Here’s an interesting Jeffrey Baron paper who’s done a lot of growth research. Essentially, smaller bones undergo senescence earlier so the chondrocytes undergo less proliferation cycles.
“Bones at different anatomical locations vary dramatically in size. For example, human femurs are 20-fold longer than the phalanges in the fingers and toes. The mechanisms responsible for these size differences are poorly understood. Bone elongation occurs at the growth plates and advances rapidly in early life but then progressively slows due to a developmental program termed “growth plate senescence.”{estrogen may be responsible for this senescence} This developmental program includes declines in cell proliferation and hypertrophy, depletion of cells in all growth plate zones, and extensive underlying changes in the expression of growth-regulating genes.

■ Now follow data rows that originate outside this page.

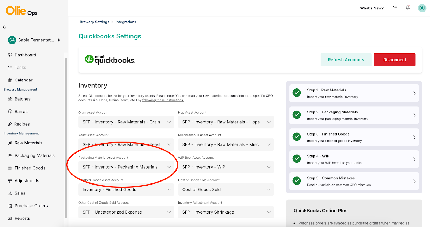Expand Step 4 WIP chevron
This screenshot has width=430, height=227.
[x=414, y=159]
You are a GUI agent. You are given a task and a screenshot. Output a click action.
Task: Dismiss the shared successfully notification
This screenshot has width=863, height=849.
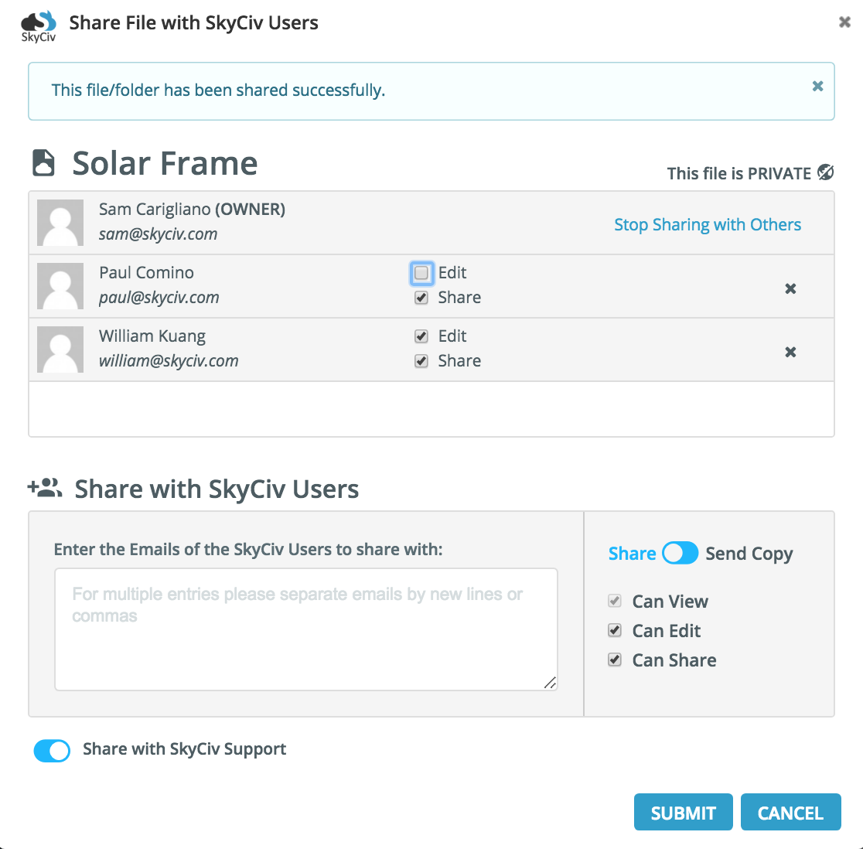[817, 87]
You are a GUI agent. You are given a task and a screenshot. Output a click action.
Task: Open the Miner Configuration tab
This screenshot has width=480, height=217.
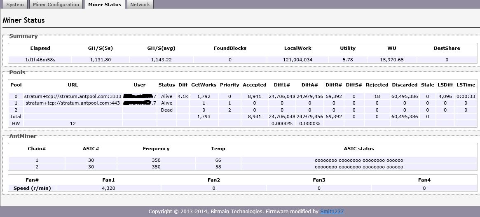tap(56, 5)
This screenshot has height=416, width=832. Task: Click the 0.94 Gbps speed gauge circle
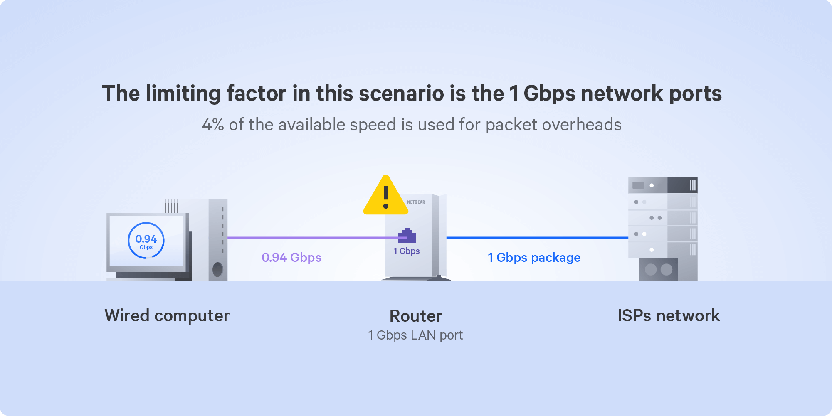pos(146,241)
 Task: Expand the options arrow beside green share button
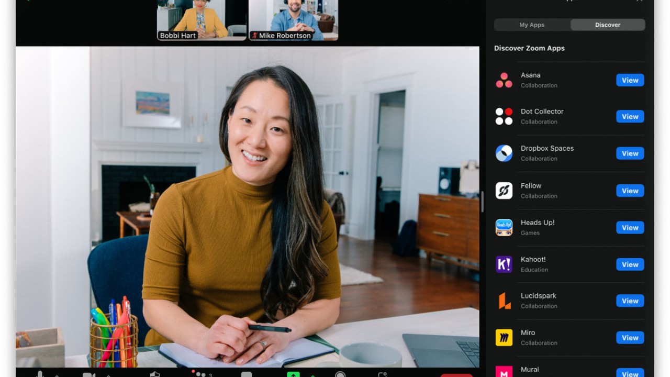313,375
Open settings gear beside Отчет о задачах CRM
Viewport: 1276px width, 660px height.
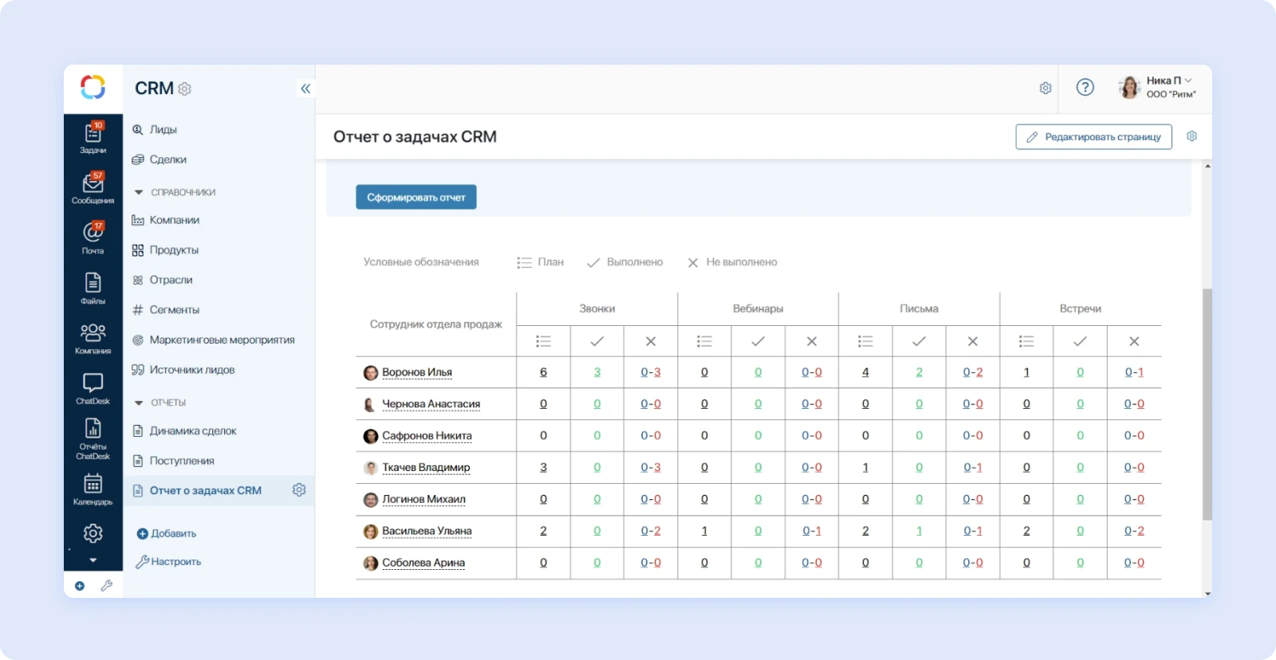pos(299,490)
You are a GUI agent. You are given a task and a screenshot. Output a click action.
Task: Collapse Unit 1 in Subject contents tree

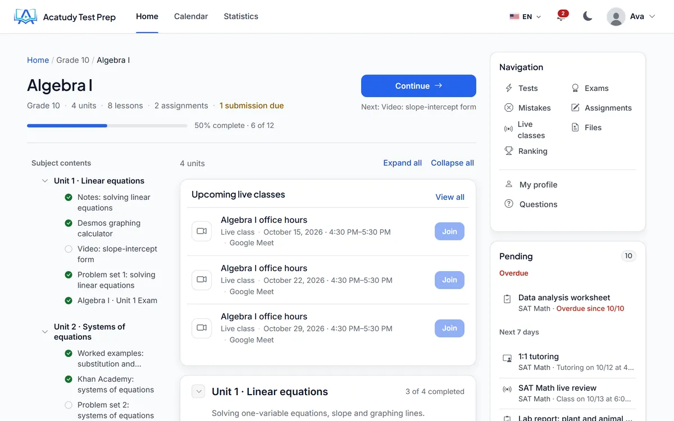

Here, we show evidence that these functional, structural, and molecular senescent changes occur earlier in the growth plates of smaller bones (metacarpals, phalanges) than in the growth plates of larger bones (femurs, tibias) and that this differential aging contributes to the disparities in bone length. We also show evidence that the molecular mechanisms that underlie the differential aging between different bones involve modulation of critical paracrine regulatory pathways, including insulin-like growth factor (Igf), bone morphogenetic protein (Bmp), and Wingless and Int-1 (Wnt) signaling. Taken together, the findings reveal that the striking disparities in the lengths of different bones, which characterize normal mammalian skeletal proportions, is achieved in part by modulating the progression of growth plate senescence.”
<-So if the change in body proportions is a result of senescence shouldn’t the body proportions be different in someone with different senescence such as someone with no estrogen receptors. We know that body proportions are different in dwarfism.
“. The rate of long bone elongation (length/time) is primarily determined by the rate of chondrocyte proliferation (cells/time) per column multiplied by the cell height (length/cell) achieved after chondrocyte hypertrophy”
“During mammalian embryonic development, all long bones form from mesenchymal condensations of similar size. However, different long bones diverge in growth rate, ultimately leading to dramatic differences in bone length. ”
“the rates of bone elongation at the proximal tibia and the distal femur, measured by calcein labeling, were greater than those of the metacarpal bones and proximal phalanges. Some previous studies have attributed these differences in growth rate between bones to differences in the size attained by the hypertrophic chondrocytes of the growth plate. However, the rate of bone elongation is also dependent on chondrocyte proliferation and is approximated by the height of the terminal hypertrophic chondrocyte in the column multiplied by the chondrocyte proliferation rate per cell column ”
” a chondrocyte near the top of the growth plate in the larger bones would go through more rounds of cell division before slowing and ceasing proliferation compared with the smaller bones.”<-So how do we get chondrocytes to undergo more rounds of cell division? There are number of factors. A number of senescence related genes are mentioned in the study itself. IGF2 is a key one.
“Growth plate senescence is characterized not only by a decline in proliferation rates but also by a gradual structural involution of the growth plate, including declines in the overall height of each growth plate zone and the number of chondrocytes in each zone.”